In his excellent essay, “Illustrating The Farmer’s Boy“, Bruce Graver traces the publication history of the poem as Bloomfield navigates between the publishers Vernor and Hood, who wished to sell it as a quaint pastoral work, and the patron Capel Lofft, who touted the radical political implications of the poem (underscored by his own introduction). Most interesting about Graver’s essay is that he makes the argument not only from historical records of transactions and correspondences but most strikingly through the commissions for illustrations to the poem. The Farmer’s Boy has an extensive history of illustration, and Graver opens the conversation by following key shifts in early editions from the first rustic “primitive” woodcuts of John Anderson (a student of Thomas Bewick), to the later “softening process” of Nesbit’s illustration of a pastoral poet who has all but abandoned labor in the field.

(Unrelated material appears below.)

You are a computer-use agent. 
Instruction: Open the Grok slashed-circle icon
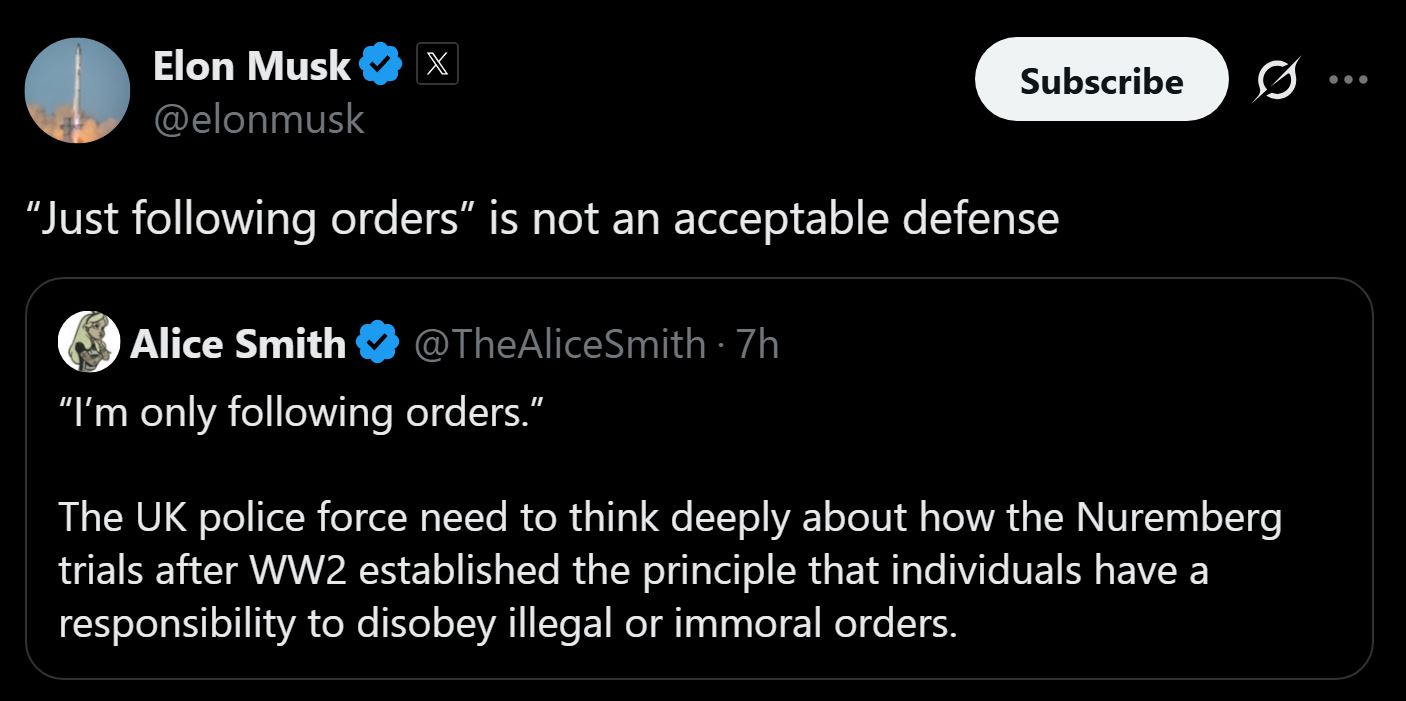point(1278,80)

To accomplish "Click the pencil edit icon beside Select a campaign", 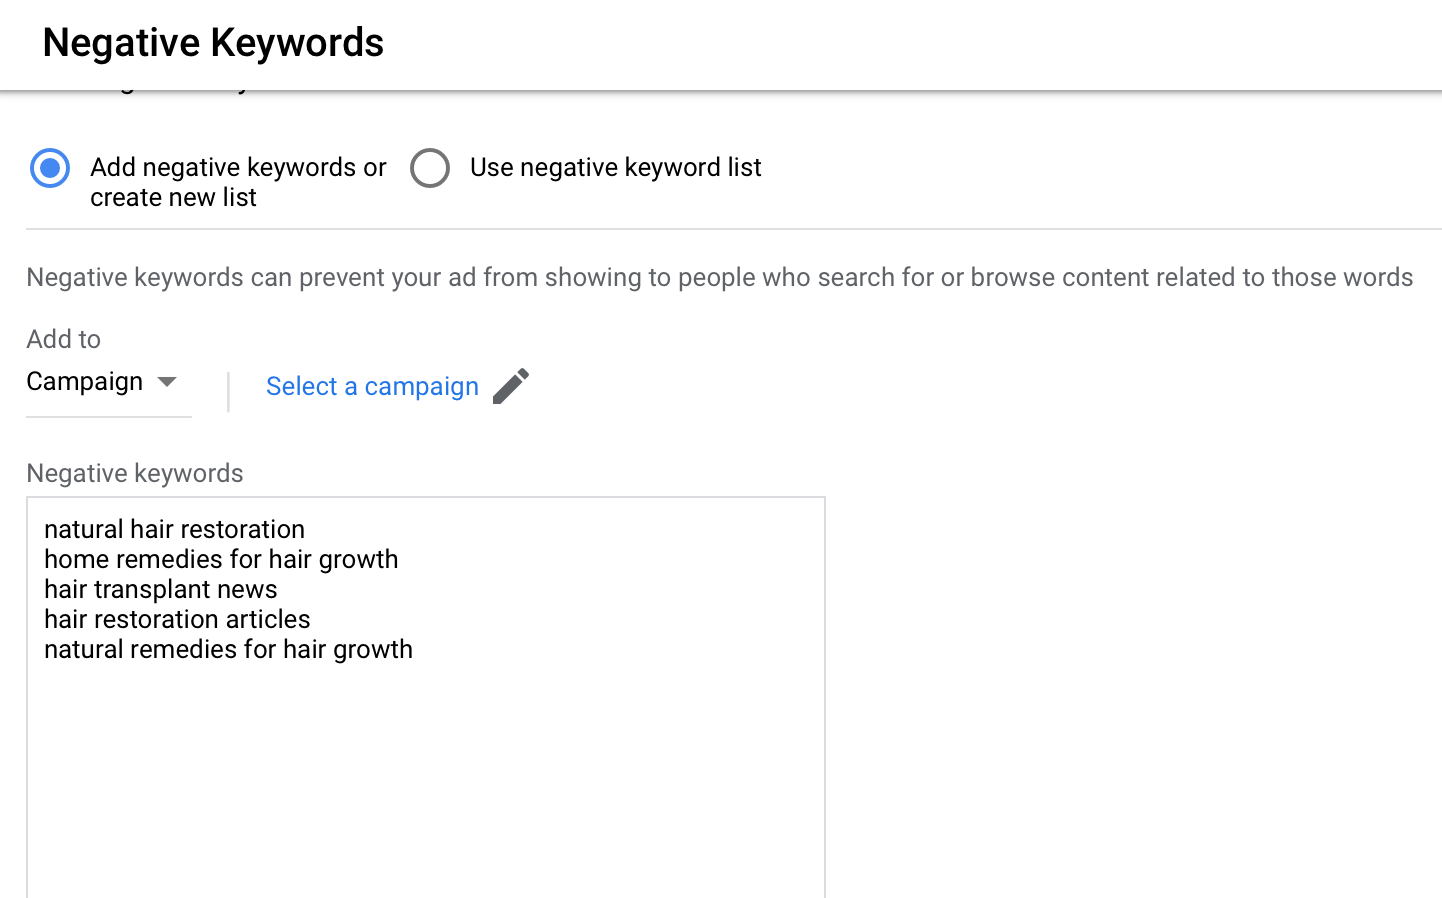I will click(512, 385).
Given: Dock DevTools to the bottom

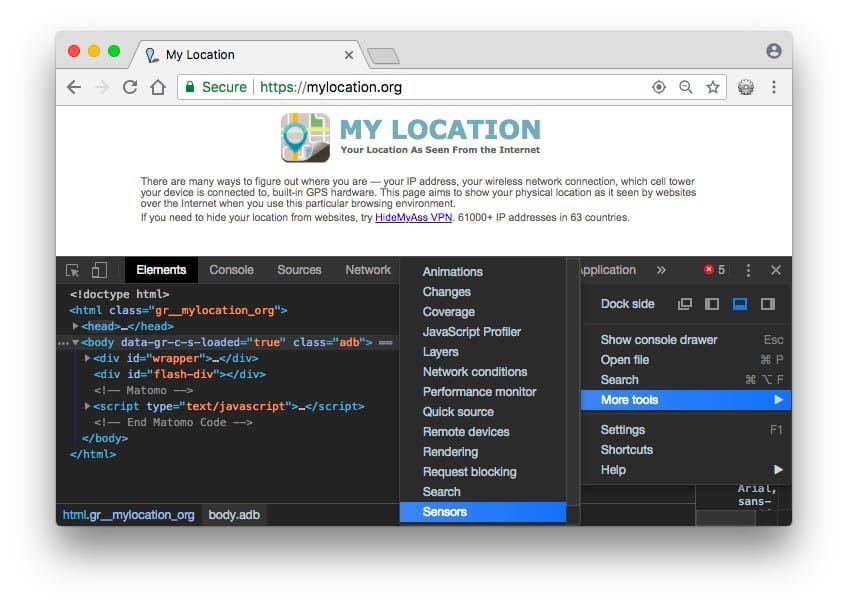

Worth noting is that popular agricultural painters and engravers such as George Moreland and James Ward can be added to Graver’s list of illustrators to the poem.
The Farmer’s Boy is not the only poem in which Bloomfield found himself caught between patron and publication. Tim Fulford and Debbie Lee trace a similar tension between poet and patron—in this case the famed doctor Edward Jenner—in the publication of Good Tidings, a work commissioned by Jenner to advocate his cross-species cure of cowpox to immunize against smallpox. Their essay “The Vaccine Rose: Patronage, Pastoralism, and Public Health” extends their work on smallpox from Literature, Science and Exploration in the Romantic Era (2004). As Fulford and Lee claim, Bloomfield was quite excited to be approached by Jenner for this commission. That Bloomfield’s father and siblings died from smallpox certainly influenced his willingness to take the commission and their deaths are recorded in Good Tidings. Since Jenner made his discovery by refining folk wisdom regarding smallpox and cowpox, Bloomfield’s rustic writings were a clear fit with Jenner’s cure. But as Bloomfield found with Lofft and The Farmer’s Boy, “Jenner . . . turned out to be another patron who wanted to present Bloomfield’s words on his own terms to advance his own cause. . . . Jenner was a commercial operator, who had commissioned a poem as part of his own propaganda campaign” (155). Bloomfield found himself caught between the old patronage model for publication and the newer commercial market.